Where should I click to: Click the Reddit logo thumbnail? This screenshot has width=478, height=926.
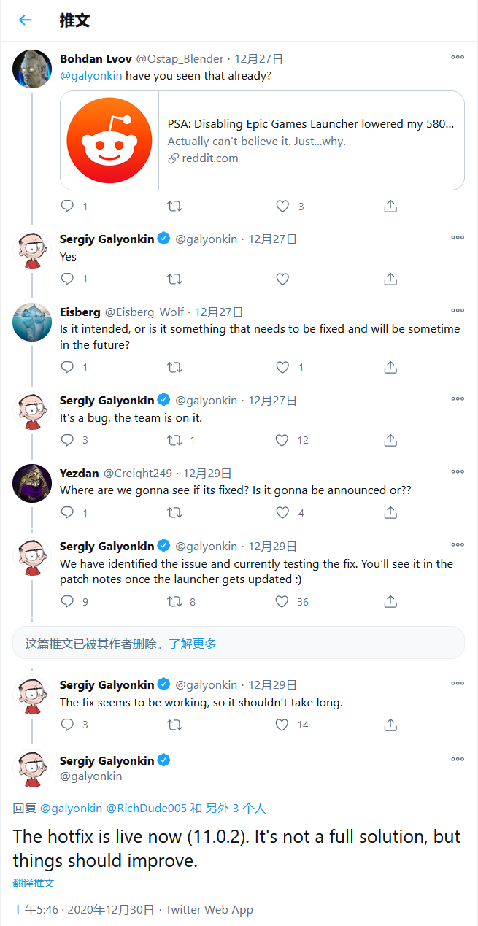coord(109,140)
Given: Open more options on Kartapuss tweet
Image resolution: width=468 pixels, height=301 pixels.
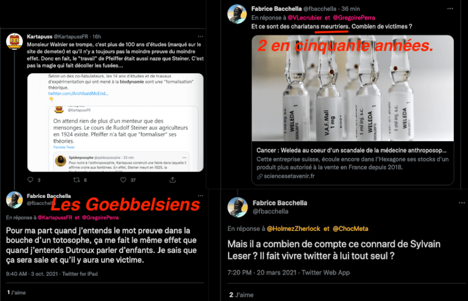Looking at the screenshot, I should click(200, 37).
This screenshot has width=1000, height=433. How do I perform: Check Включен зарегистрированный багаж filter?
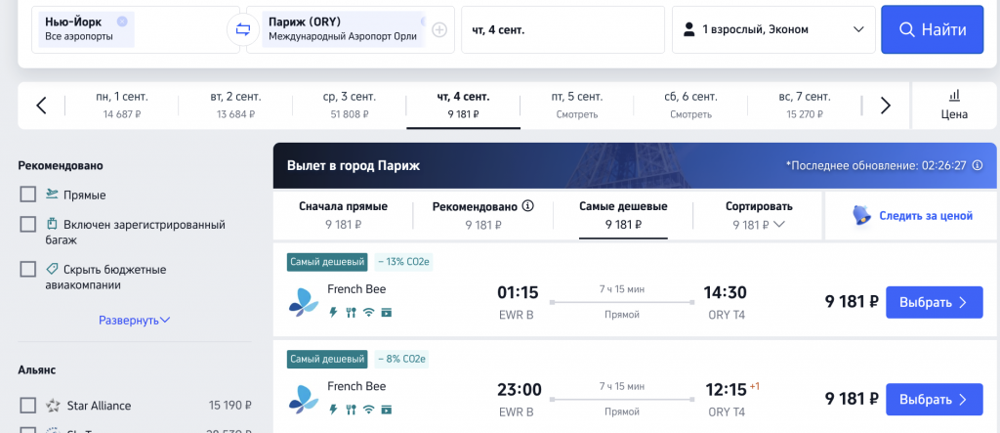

+--

> Exercise
The entries above are to be retyped exactly, with each picture left out.

> Solution to this task
Where should I click to: Click the Reddit logo thumbnail? This screenshot has width=478, height=926.
coord(109,140)
Given: Open more options on Kartapuss tweet
Image resolution: width=468 pixels, height=301 pixels.
Looking at the screenshot, I should click(200, 37).
This screenshot has width=1000, height=433. How do I perform: Check Включен зарегистрированный багаж filter?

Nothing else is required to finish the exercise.